Many might disagree with this statement, but others may be breathing a sigh of relief. The challenge of typing office notes has long been among the most feared by physicians with limited computer skills. These providers may rest assured, knowing that—for now—holding onto pen and paper for documenting patient encounters will not preclude them from the financial incentives under the HITECH act. Still, it might be difficult to implement an EHR without this piece, as once an office becomes dependent on the technology, workflow can be significantly hindered by searching for documentation that is not in the electronic record.
To address this, some practices have chosen to scan in handwritten notes. Unfortunately, this might preclude critical data points from being captured by the system, and make it impossible to meet some of the quality reporting goals laid out elsewhere in HITECH.
A second intentional omission in the criteria is the requirement that providers make educational resources available to patients. In spite of a clear objective to involve patients more in their care, the authors are reluctant to make this a necessity. They admit that proper information and education are “a critical component of patient engagement and empowerment,” but acknowledge that “there is currently a paucity of knowledge resources that are integrated within EHRs, that are widely available, and that meet [our] criteria, particularly in multiple languages.”
As it turns out, many EHR products do include patient education resources, but these often are limited in quality and come at an additional fee.
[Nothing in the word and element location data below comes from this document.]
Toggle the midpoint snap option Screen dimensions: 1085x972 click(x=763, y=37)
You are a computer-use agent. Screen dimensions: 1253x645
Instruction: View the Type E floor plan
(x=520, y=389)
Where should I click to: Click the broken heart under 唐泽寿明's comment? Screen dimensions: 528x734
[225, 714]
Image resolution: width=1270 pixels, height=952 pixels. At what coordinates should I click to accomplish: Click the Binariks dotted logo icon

As an alternative, online resources available through Web sites such as familydoctor.orgemedicine.com
Another anticipated requirement that's been excluded from the criteria is the necessity for orders to be transmitted electronically from care provider to testing, diagnostic imaging, or treatment facilities. It should be noted that computerized physician order entry (CPOE) is greatly emphasized under HITECH, with the objective that 80% of orders be entered through the EHR. CPOE is defined as “the provider's use of computer assistance to directly enter medical orders (for example, medications, consultations with other providers, laboratory services, imaging studies, and other auxiliary services) from a computer or mobile device.” But in the criteria released so far, the requirements “will not include the electronic transmittal of [those orders] to the pharmacy, laboratory, or diagnostic imaging center.” Since the guidelines do require e-prescribing to meet criteria, further clarification is needed to determine which orders must be sent electronically and which do not.
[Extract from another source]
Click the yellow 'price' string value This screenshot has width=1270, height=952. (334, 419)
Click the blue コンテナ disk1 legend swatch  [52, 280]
A review of these exclusions makes it apparent that no one is completely sure how the meaningful use criteria will affect day-to-day practice. The authors of the legislation have attempted to challenge the status-quo and yet maintain a practical perspective on what is possible with the resources at hand. Many physicians will remain skeptical of any government intervention in health care but can at least now be assured that the financial incentives are attached to a fairly practical set of requirements.